Gesù non pianse solo per la morte di un caro amico. La sua anima si rattristò quando avvertì l'impotenza di tutti nei confronti della morte. Tutti portiamo nel profondo del nostro essere un insaziabile desiderio di vivere. Perché dobbiamo morire? Perché la vita non è più felice, più lunga, più sicura, più viva? L'uomo di oggi, come quello di tutti i tempi, porta nel cuore la domanda più inquietante e più difficile a cui dare risposta: che cosa sarà di ognuno di noi? È inutile cercare di ingannarci. Che cosa possiamo fare di fronte alla morte?
 
C'è un desiderio insaziabile di vita in ciascuno di noi. Ci aggrappiamo alla scienza e, soprattutto, alla medicina per prolungare questa vita biologica, ma c'è sempre un'ultima malattia dalla quale nessuno potrà curarci. Senza dubbio, la reazione più diffusa è … far finta di nulla e "continuare a tirare avanti". Ma l'essere umano non è forse chiamato a vivere la sua vita e a vivere con lucidità e responsabilità?
Nonostante i dubbi e le oscurità, i cristiani credono in Gesù, Signore della vita e della morte.

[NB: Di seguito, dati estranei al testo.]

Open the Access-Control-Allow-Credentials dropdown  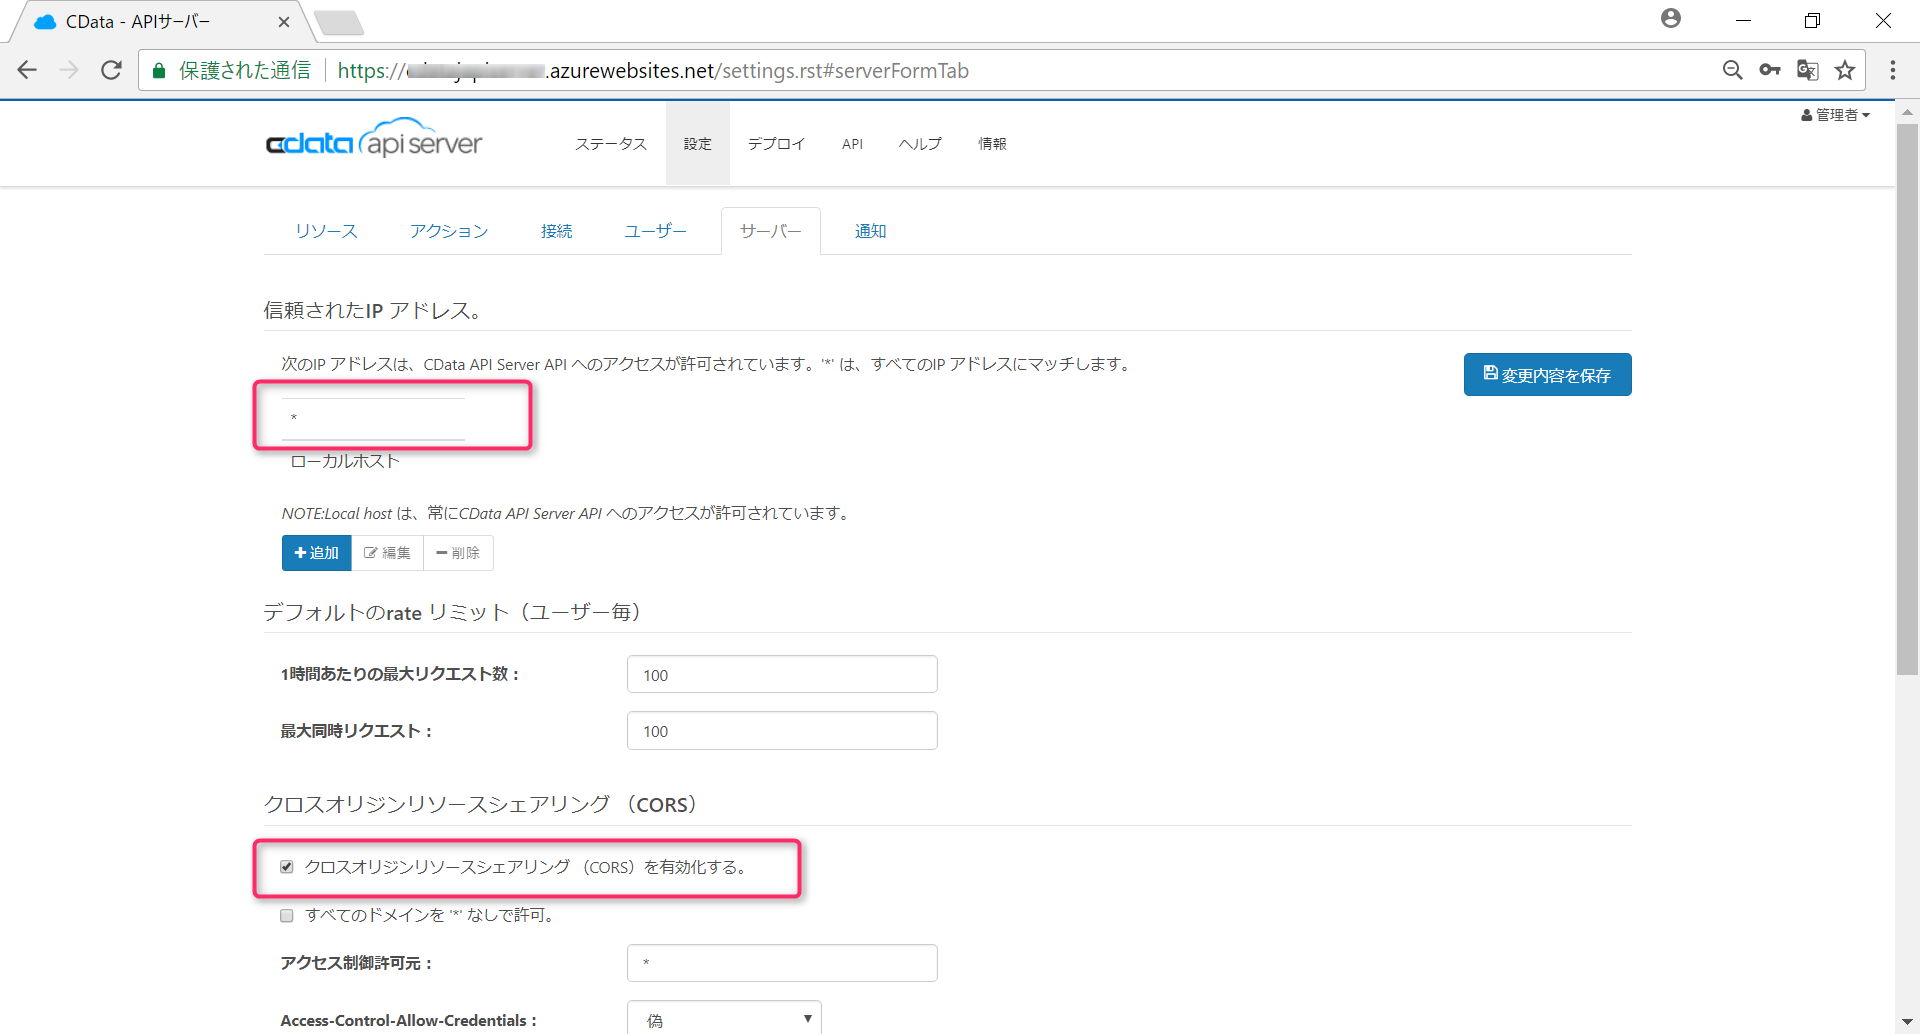point(723,1018)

Solo in lui cercano luce e forza per lottare per la vita e per affrontare la morte. Solo in lui trovano una speranza per la vita oltre la vita.
 
E’ vero: non sappiamo nulla dei nostri morti. La lastra posta sulla tomba separa il mondo dei vivi e da quello dei morti. Possiamo solo aspettare l'ultimo giorno per vedere che cosa succederà.
Gesù ripete anche a noi ciò che ha detto a Marta, sorella di Lazzaro: «Se crederai, vedrai la gloria di Dio».
 
Se crederemo riposeremo tutti nel mistero della misericordia di Dio.